The US has deployed hundreds of troops along the Pakistan-Afghanistan border near the tribal North Waziristan Agency as fear grows of attack on the Haqqani network. The heavily armed US forces are backed by gunship helicopters. The relations between Pakistan and the US have deteriorated recently as the US is pressing Pakistan to launch a military operation in North Waziristan.
The Pakistan government and the military rejected the US demand and told them that a US operation in North Waziristan will be treated as attack on Pakistan. The US troops’ movement along the Pak-Afghan borderland at North Waziristan for the target identification of the Haqqani militants is an expression of the US mistrust on Pakistan’s security and intelligence set-up, analysts said.
Hundreds of the US troops deployed in Khost, a town in Afghanistan’s north-eastern Paktia province that borders Pakistan’s North Waziristan, during last couple of days, are tasked to identify the militant targets in the NWA areas that are to be taken on with drones and aerial strikes, according to intelligence sources.
Despite the exchange of 'warm' statements that stressed an enhanced Pak-US strategic cooperation after the tensions between the two states culminated to peak over the Haqqani row, the latest development concerning troop deployment comes as a vivid expression of the US mistrust on Pakistan’s intelligence and security agencies that had been assisting the US and Nato forces in hunting down the militants in Waziristan region.

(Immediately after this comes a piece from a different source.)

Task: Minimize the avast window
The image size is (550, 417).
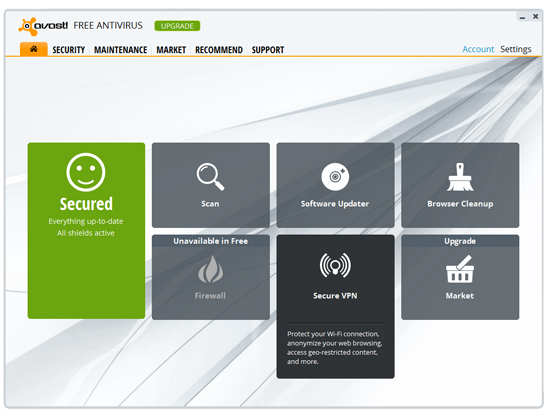Action: click(x=522, y=17)
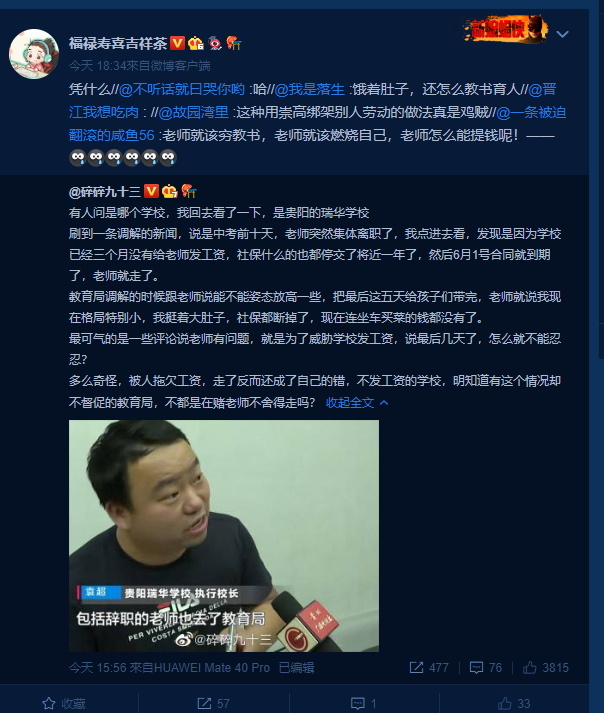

The US reliance on its own troops for the target identification of the militants instead of exchanging information with Pakistan’s security and intelligence set-up is deciphered in the backdrop of the speculations from the US side that Pakistan was aiding Haqqanis and it would not cooperate with the US in hunting down the militant network.
Nato military spokesperson in Kabul, Brigadier General Carsten Jacobson, said that troop movement and deployment in Afghanistan was a “routine operational procedure”.
He declined to comment on the US troop deployment in Khost and refused to provide any further details on the issue. “Troop movement and deployment are part of routine operational procedure. That’s all I have to say.”
Pakistan Army’s media wing Inter-Services Public Relations has not responded to the troops’ amassment in Khost nor did it issue any official statement. On Monday, some tribal elders had reportedly crossed into the North Waziristan Agency border to hold secret meetings with the US and Nato military command in Afghanistan.
The tribal elders were reportedly taken into confidence by the US military officials that the troops would not enter Pakistani territory.